Melatonin inhibits LPS-induced NO production in rat endothelial cells

• Published in: Journal of pineal research Vol. 46; no. 3; pp. 268 - 274
• Main Authors: Tamura, Eduardo Koji, Cecon, Erika, Monteiro, Alex Willian Arantes, Silva, Cláudia Lúcia Martins, Markus, Regina Pekelmann
• Format: Journal Article
• Language: English
• Published: Oxford, UK Blackwell Publishing Ltd 01.04.2009; Blackwell
• Subjects: Analysis of Variance; Animals; aorta; Aorta - drug effects; Aorta - metabolism; Biological and medical sciences; bradykinin; Cells, Cultured; Endothelial Cells - drug effects; Endothelial Cells - metabolism; endothelium; Fundamental and applied biological sciences. Psychology; lipopolysaccharide; Lipopolysaccharides - immunology; Male; melatonin; Melatonin - pharmacology; NF-kappa B - metabolism; nitric oxide; Nitric Oxide - metabolism; Nitric Oxide Synthase Type II - metabolism; Rats; Rats, Wistar; Vasodilation - drug effects; Vertebrates: endocrinology; Endothelial cell; Melatonin; Rat; Peptide hormone; Rodentia; Neuropeptide; Artery; Endothelium; Vertebrata; Mammalia; Blood vessel; Animal; Bradykinin; Nitric oxide; Lipopolysaccharide; Aorta; Circulatory system; Pineal hormone
• ISSN: 0742-3098; 1600-079X
• DOI: 10.1111/j.1600-079X.2008.00657.x

:  Endothelial cells produce NO by activation of constitutive nitric oxide synthase (NOS) and transcription of inducible NOS (iNOS). We have previously shown that melatonin, in the nanomolar range, inhibits activation of constitutive NOS, and in the present paper, we evaluated whether it could interfere with the expression of iNOS, which is activated by lipopolysaccharide (LPS), a major component of gram‐negative bacteria cell walls. Primary cultures of rat endothelial cells were loaded with fluorescent probe for NO detection. Nuclear factor kappa B (NF‐κB) translocation in endothelial cells elicited by LPS was measured by electromobility shift assay, and the vasodilation of aortic rings was accessed by recording isometric contraction.
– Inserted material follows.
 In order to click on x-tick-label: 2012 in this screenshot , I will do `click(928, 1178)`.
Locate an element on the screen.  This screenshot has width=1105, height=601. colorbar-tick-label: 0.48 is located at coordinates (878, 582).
Melatonin in a micromolar but not in a nanomolar range inhibits the NO production induced by LPS. This effect is not dependent on the activation of G protein‐coupled melatonin receptors. The nuclear NF‐κB translocation is a process necessary for iNOS transcription, and melatonin also inhibits its translocation. LPS induced vasodilation only in endothelium‐intact aortic rings, and melatonin (10 μm) inhibits the vasodilation. Here, we show that concentrations compatible with nocturnal melatonin surge (nm) did not interfere with the activity of iNOS. Considering that micromolar melatonin concentrations could be locally achieved through production by activated immune competent cells, extra‐pineal melatonin could have a protective effect against tissue injury. We propose that melatonin blocked the LPS‐induced vasodilation by inhibiting the NF‐κB pathway. Finally, we propose that the effect of melatonin on vascular reactivity is one of the mechanisms that underlies the protective effect of this indolamine against LPS.